When NextAPI settles the payment, it sends a v2.payment_intent.succeeded event to your registered webhook endpoint. This is the reliable confirmation path — use the return URL handler (Step 4) as a UX fallback, not as your primary fulfillment trigger.

app.post('/webhooks/nextapi', express.raw({ type: 'application/json' }), async (req, res) => {
  const signature = req.headers['x-nextpay-signature'];

  const expected = crypto
    .createHmac('sha256', process.env.NEXTAPI_WEBHOOK_SECRET)
    .update(req.body)
    .digest('hex');

  try {
    if (!crypto.timingSafeEqual(Buffer.from(signature, 'hex'), Buffer.from(expected, 'hex'))) {
      return res.status(401).json({ error: 'Invalid signature' });
    }
  } catch {
    return res.status(401).json({ error: 'Invalid signature' });
  }

  const event = JSON.parse(req.body.toString());

  if (event.event === 'v2.payment_intent.succeeded') {
    const { id: paymentIntentId, external_id: orderId, amount } = event.payload;

    const order = await orders.findByExternalId(orderId);
    if (!order) {
      return res.status(200).send('OK'); // Unknown order — return 200 to stop retries
    }

    if (order.status === 'paid') {
      return res.status(200).send('OK'); // Already processed — idempotent
    }

    await orders.markPaid(orderId, { paymentIntentId, amount });
    triggerFulfillment(orderId).catch(console.error);
  }

  res.status(200).send('OK');
});
Event field name

Card settlement uses event.event (not event.type) and event.payload (not event.data). The event name is v2.payment_intent.succeeded, not payment_intent.paid.

Sandbox simulation

Card payments use a different simulation endpoint from QRPH. Simulate settlement using the payment_instrument_id from Step 2:

curl -u "YOUR_CLIENT_ID:YOUR_CLIENT_SECRET" \
  -X POST "https://api.partners.nextpay.world/v2/payment-simulations/payment-instrument" \
  -H "Content-Type: application/json" \
  -d '{
    "payment_instrument_id": "523e4567-e89b-12d3-a456-426614174004"
  }'

After simulation, poll GET /v2/payment-intents/{id}status should be "succeeded".

Payment Intent states

StatusMeaning
pendingCreated — awaiting 3DS completion and settlement
succeededSettled — funds credited to the account
failedCard declined or 3DS authentication failed
expiredCustomer did not complete 3DS within the expiry window

Key points

  • Amounts are in centavos.
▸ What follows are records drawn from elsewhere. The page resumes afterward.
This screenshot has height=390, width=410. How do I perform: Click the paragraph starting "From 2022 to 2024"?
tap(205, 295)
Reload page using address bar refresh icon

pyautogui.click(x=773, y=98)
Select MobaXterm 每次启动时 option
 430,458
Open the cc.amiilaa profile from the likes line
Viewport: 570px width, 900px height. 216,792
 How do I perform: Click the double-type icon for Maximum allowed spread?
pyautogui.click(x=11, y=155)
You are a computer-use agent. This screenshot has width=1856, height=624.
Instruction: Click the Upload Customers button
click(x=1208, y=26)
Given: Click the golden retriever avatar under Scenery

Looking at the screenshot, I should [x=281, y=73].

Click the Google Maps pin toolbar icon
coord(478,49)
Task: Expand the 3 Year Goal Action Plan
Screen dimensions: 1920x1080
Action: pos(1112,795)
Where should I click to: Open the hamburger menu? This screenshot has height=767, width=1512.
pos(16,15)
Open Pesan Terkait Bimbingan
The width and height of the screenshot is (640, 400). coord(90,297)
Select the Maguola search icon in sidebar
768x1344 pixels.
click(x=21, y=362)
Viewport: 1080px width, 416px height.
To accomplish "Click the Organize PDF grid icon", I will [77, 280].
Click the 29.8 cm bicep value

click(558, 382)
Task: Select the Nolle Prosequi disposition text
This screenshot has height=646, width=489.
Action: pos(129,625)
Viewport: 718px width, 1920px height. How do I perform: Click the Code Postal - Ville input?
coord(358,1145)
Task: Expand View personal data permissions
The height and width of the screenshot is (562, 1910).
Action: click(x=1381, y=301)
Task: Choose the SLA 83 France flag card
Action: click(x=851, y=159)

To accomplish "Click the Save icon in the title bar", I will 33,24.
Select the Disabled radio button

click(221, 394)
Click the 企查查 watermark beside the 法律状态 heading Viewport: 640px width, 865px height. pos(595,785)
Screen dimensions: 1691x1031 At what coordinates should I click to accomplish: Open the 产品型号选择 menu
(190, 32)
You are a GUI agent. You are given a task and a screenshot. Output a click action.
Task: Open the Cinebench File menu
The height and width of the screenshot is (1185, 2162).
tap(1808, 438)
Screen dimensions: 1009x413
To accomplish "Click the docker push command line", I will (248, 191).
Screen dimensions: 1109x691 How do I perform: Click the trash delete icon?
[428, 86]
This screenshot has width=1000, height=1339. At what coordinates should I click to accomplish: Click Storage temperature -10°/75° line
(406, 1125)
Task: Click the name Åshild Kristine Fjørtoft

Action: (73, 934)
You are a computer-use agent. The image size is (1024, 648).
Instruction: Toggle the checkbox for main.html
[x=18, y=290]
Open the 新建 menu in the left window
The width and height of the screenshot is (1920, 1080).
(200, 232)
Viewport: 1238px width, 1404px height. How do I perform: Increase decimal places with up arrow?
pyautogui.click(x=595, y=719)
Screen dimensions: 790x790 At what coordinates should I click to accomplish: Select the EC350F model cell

PHP 1,500.00 = 150000. currency must be "PHP/2".
  • Feature header is required. Requests without X-Feature-Flag: aub-direct-card-v1 return 422. This header is only accepted on workspaces where the feature has been activated.
  • No iframe. The 3DS challenge must be a full browser navigation. Iframes break 3DS.
  • All browser_information fields are required. Collect them client-side before your backend submits the request.
  • Both the return URL and the webhook can confirm settlement. Handle both idempotently — check order.status === 'paid' before processing.
  • Webhook event is v2.payment_intent.succeeded. Access data via event.payload, not event.data.
  • Do not log the request body on the payment intent creation route. It contains PAN and CVV.